— begin —
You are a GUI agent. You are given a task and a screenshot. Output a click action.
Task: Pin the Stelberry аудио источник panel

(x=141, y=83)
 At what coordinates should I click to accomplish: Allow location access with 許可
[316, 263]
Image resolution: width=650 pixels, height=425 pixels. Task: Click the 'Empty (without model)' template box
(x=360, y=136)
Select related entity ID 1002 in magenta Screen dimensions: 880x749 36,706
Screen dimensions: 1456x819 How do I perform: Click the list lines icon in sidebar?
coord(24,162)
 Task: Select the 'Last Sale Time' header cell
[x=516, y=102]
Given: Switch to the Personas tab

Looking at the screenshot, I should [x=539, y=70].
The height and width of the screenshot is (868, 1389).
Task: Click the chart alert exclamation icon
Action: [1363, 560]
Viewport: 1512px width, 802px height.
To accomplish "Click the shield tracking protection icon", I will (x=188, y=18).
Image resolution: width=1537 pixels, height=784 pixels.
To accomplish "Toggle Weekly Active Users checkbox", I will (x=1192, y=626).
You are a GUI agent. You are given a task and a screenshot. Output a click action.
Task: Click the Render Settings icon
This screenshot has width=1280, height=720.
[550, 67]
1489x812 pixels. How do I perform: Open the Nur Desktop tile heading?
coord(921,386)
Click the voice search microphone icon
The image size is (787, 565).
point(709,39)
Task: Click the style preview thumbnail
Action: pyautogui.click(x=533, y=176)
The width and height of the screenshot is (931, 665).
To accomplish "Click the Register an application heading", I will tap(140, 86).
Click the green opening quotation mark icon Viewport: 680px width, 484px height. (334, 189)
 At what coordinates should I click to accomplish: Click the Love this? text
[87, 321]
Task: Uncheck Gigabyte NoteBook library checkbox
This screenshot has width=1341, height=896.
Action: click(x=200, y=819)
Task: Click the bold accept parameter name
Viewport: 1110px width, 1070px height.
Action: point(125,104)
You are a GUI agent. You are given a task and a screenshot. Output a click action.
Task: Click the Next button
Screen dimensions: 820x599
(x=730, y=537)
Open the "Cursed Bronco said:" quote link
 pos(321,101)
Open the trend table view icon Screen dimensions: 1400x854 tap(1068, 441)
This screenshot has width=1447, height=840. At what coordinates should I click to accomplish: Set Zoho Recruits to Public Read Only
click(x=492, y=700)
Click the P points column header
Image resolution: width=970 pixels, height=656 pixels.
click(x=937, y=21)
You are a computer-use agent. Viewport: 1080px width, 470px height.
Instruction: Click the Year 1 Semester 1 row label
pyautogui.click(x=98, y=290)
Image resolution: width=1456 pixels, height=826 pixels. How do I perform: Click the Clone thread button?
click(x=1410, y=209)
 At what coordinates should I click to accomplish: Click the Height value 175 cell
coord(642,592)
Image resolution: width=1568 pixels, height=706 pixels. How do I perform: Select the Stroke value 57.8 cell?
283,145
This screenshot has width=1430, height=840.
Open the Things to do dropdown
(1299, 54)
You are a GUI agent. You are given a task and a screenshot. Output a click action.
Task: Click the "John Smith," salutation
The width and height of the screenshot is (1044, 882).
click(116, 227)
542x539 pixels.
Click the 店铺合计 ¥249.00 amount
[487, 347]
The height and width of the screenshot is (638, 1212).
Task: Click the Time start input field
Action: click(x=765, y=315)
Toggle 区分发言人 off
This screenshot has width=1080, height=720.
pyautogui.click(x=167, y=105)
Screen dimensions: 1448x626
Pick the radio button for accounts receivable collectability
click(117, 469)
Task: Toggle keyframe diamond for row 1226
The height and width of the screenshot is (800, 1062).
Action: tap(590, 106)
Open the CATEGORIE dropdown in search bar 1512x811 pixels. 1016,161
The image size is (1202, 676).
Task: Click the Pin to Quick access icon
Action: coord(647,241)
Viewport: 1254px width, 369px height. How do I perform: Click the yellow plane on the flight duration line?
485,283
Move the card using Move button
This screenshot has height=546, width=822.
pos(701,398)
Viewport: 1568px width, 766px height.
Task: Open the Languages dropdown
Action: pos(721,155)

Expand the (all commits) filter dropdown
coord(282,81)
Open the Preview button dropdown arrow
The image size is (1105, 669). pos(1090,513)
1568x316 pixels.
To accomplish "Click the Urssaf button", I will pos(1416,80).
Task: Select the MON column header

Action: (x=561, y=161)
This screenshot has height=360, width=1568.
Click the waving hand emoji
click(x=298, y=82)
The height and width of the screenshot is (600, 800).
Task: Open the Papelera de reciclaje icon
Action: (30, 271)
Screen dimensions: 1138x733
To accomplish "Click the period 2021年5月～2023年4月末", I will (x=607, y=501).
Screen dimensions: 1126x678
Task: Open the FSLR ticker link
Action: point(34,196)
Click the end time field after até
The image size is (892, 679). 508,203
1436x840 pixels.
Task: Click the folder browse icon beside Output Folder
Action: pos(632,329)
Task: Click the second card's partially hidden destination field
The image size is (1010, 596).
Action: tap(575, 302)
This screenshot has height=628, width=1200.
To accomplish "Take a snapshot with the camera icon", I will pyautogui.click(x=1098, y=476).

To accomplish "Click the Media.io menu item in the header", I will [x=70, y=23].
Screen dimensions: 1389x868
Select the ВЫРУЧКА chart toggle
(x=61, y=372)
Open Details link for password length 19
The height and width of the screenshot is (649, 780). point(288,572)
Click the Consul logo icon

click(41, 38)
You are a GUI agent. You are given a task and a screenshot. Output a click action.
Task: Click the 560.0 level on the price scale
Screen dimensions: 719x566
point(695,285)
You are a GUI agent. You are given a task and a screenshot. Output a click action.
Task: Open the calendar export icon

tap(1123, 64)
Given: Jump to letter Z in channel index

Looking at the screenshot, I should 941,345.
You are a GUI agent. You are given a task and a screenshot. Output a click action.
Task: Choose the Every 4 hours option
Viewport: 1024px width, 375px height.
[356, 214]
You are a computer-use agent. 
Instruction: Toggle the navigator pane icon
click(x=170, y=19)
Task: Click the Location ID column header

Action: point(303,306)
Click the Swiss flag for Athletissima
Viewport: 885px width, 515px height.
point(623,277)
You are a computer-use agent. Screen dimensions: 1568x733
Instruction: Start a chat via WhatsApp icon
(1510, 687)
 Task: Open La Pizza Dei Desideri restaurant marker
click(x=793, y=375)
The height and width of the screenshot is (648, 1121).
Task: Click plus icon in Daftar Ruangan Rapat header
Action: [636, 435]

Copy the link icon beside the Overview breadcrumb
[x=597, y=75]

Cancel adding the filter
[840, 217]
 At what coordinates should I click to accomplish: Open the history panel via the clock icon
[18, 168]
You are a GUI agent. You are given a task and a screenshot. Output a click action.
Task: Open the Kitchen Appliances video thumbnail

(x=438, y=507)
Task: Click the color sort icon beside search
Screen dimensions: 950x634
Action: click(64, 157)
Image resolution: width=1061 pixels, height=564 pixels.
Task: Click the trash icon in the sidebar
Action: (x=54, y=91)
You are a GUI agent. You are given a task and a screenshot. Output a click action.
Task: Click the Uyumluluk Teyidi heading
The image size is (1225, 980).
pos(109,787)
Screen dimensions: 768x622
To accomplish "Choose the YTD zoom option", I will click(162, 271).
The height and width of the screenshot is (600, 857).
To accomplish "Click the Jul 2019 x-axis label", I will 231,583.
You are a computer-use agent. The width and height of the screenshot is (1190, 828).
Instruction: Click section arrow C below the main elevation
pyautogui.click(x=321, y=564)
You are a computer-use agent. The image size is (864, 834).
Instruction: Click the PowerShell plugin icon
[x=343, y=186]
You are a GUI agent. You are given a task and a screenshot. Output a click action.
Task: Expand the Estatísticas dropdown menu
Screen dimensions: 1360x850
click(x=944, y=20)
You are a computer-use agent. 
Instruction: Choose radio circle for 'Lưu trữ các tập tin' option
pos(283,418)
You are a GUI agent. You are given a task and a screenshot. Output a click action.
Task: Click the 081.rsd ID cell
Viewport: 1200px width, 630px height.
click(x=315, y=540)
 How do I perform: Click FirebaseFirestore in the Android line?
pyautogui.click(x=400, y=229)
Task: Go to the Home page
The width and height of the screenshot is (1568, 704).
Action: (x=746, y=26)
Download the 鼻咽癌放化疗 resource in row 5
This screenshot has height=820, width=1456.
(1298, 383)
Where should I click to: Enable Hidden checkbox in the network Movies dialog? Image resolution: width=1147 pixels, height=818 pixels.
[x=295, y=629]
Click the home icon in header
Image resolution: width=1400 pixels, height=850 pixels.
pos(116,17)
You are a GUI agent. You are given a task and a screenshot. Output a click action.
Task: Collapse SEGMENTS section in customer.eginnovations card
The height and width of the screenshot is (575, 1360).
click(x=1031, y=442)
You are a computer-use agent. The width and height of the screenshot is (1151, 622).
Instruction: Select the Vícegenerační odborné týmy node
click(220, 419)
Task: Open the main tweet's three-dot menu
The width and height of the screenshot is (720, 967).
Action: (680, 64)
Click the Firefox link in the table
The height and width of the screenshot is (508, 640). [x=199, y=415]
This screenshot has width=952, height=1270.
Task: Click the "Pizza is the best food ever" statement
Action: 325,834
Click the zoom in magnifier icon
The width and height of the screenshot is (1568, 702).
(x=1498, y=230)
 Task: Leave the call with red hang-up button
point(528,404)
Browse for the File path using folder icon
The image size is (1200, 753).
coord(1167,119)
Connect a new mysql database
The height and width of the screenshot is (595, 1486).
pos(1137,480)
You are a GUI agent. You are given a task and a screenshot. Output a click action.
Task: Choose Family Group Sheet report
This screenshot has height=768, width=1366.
— end —
Copy every line above that contains the string "menu", treating uppercase and lowercase as different.

To accomplish "Click the Media.io menu item in the header", I will [x=70, y=23].
Task: Expand the Estatísticas dropdown menu
Task: Open the main tweet's three-dot menu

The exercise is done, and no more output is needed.